About me
I'm a 4th Year PhD student at Brown University, advised by Lorin Crawford, and a Student Researcher at Google Deepmind on the Protein Function team in the Bay Area, CA. I work on biologically and physically inspired models, with a focus on learning meaningful, data-efficient representations for protein-knowledge problems.
Previously, I was a Machine Learning intern at Prescient Design, and a research intern at IBM Research. I completed by undergrad in Electrical Engineering and Computer Science at UC Berkeley in 2021.
I also spend time co-organizing a Machine Learning x Proteins seminar series and co-run after-school computational science workshops at Providence public schools with some of my wonderful peers.
I'm excited about the future of Machine Learning for scientific domains, especially in biology. My reading and work leans into the mathematical and algorithmic principles that we can use to explain structure and mechanisms in science. As I learn more about math and proteins, I'm trying to make notes and collect useful links. You can find notes here and interesting reads here. Some of the workflows that I've created as I've needed them can be found on my github.
Research Projects
- Logit
Subspace Diffusion for Protein Sequence Design.
With Nathan Frey, Andrew Watkins,and Jae Hyeyeon Lee.

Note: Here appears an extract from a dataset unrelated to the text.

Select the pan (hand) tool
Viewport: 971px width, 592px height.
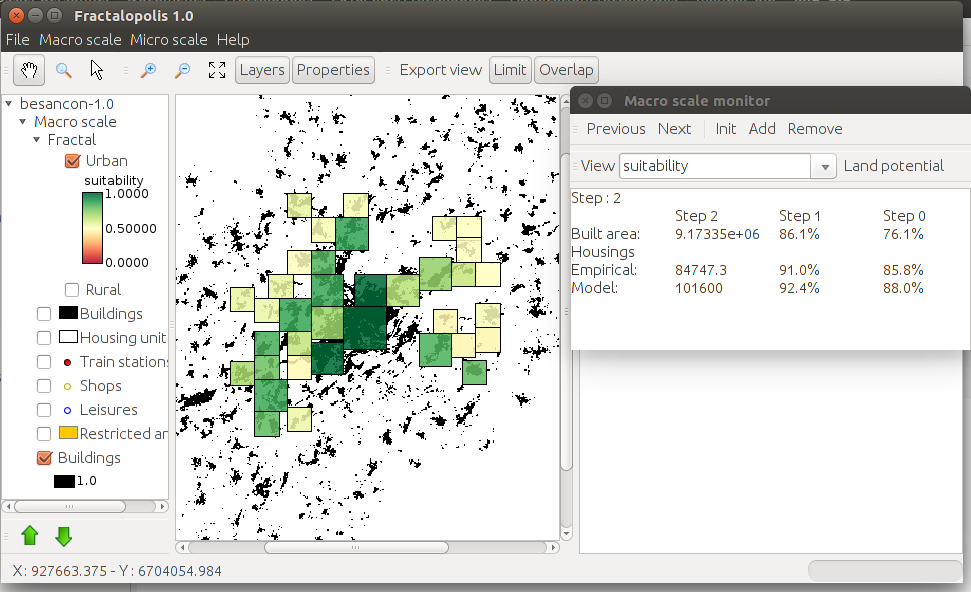coord(28,70)

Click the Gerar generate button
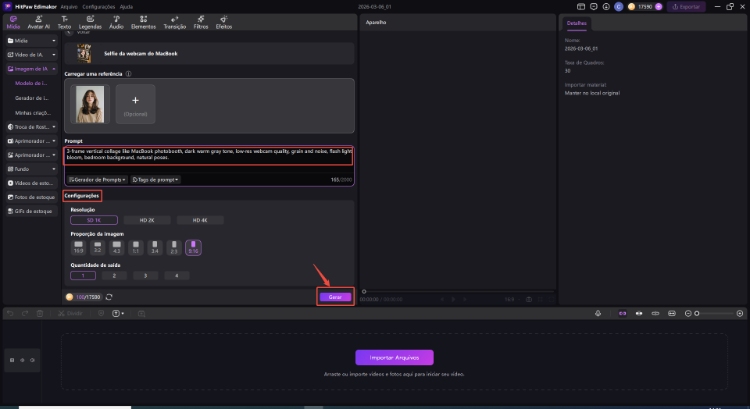coord(335,297)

Developed a score-based stochastic differential equation (SDE) framework that diffuses over zero-identity component simplexes of protein sequences for antibody design.

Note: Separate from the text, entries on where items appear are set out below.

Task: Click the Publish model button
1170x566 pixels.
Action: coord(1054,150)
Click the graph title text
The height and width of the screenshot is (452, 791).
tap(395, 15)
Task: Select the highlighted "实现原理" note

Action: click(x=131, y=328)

- Diffusion Models for Sequence-Structure Co-Design. arxiv
With Kevin Yang and Lorin Crawford.
Investigating sequence-structure distribution correlation through diffusion-based generative modelling for various downstream protein prediction tasks.
Presented at LMRL @ NeurIPS 2022. Spotlight.

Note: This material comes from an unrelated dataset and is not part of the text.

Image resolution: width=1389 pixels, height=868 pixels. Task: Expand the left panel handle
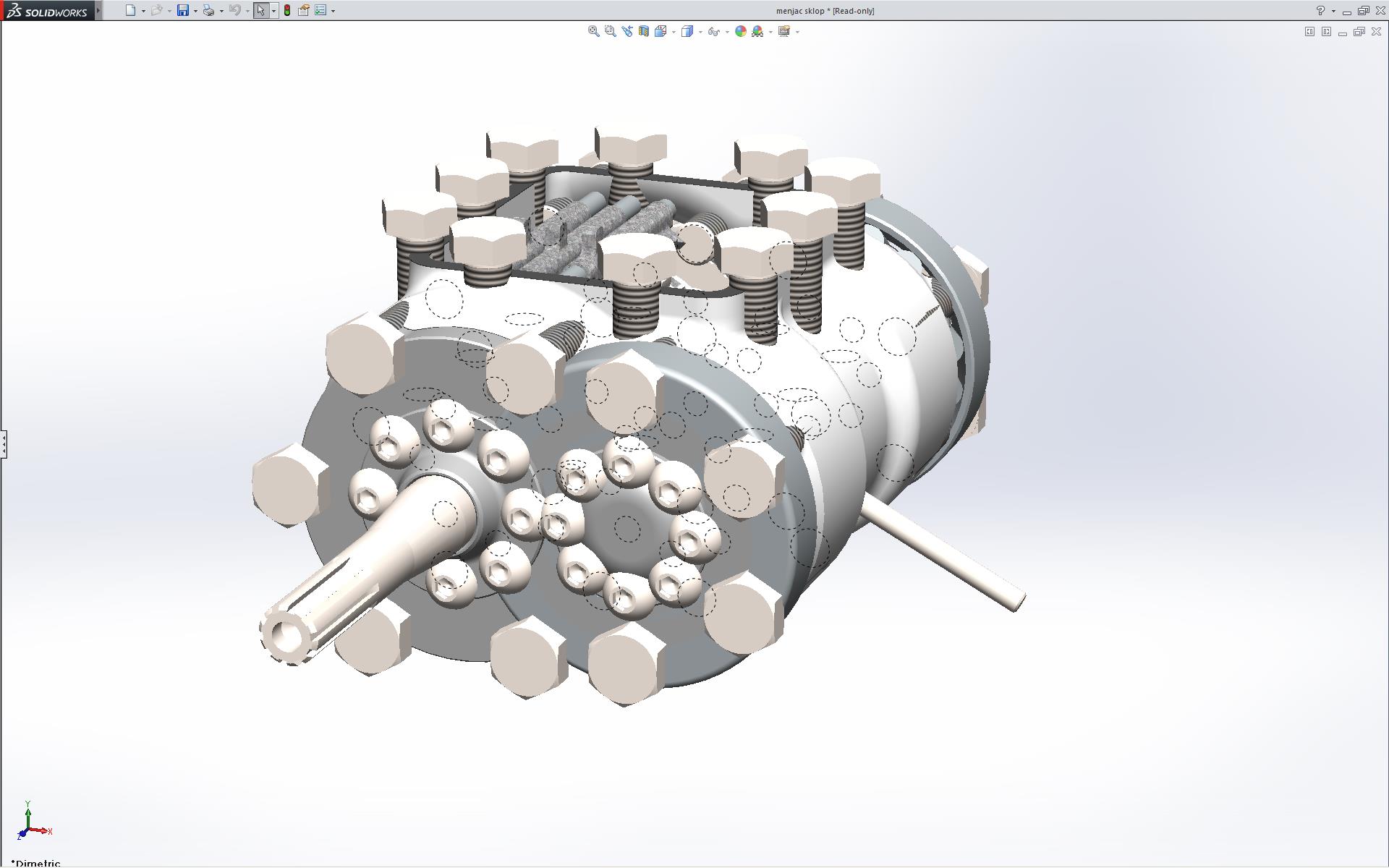(4, 443)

- Reprogramming Pretrained Language Models for Protein Sequence Representation Learning. arxiv
With Pin-Yu Chen and Payel Das.
Introduces a representation learning framework in which large language models are reprogrammed for alternate tasks that can perform well in low-training data settings.
In review at Nature Biomedical Engineering.
- Representation Learning for Molecular Property Prediction. arxiv
With Pin-Yu Chen and Payel Das.
Introduces dictionary learning to utilize learned representations from pretrained deep models for functional and structural molecular property prediction.
Presented at WiML, LMRL @ NeurIPS 2020.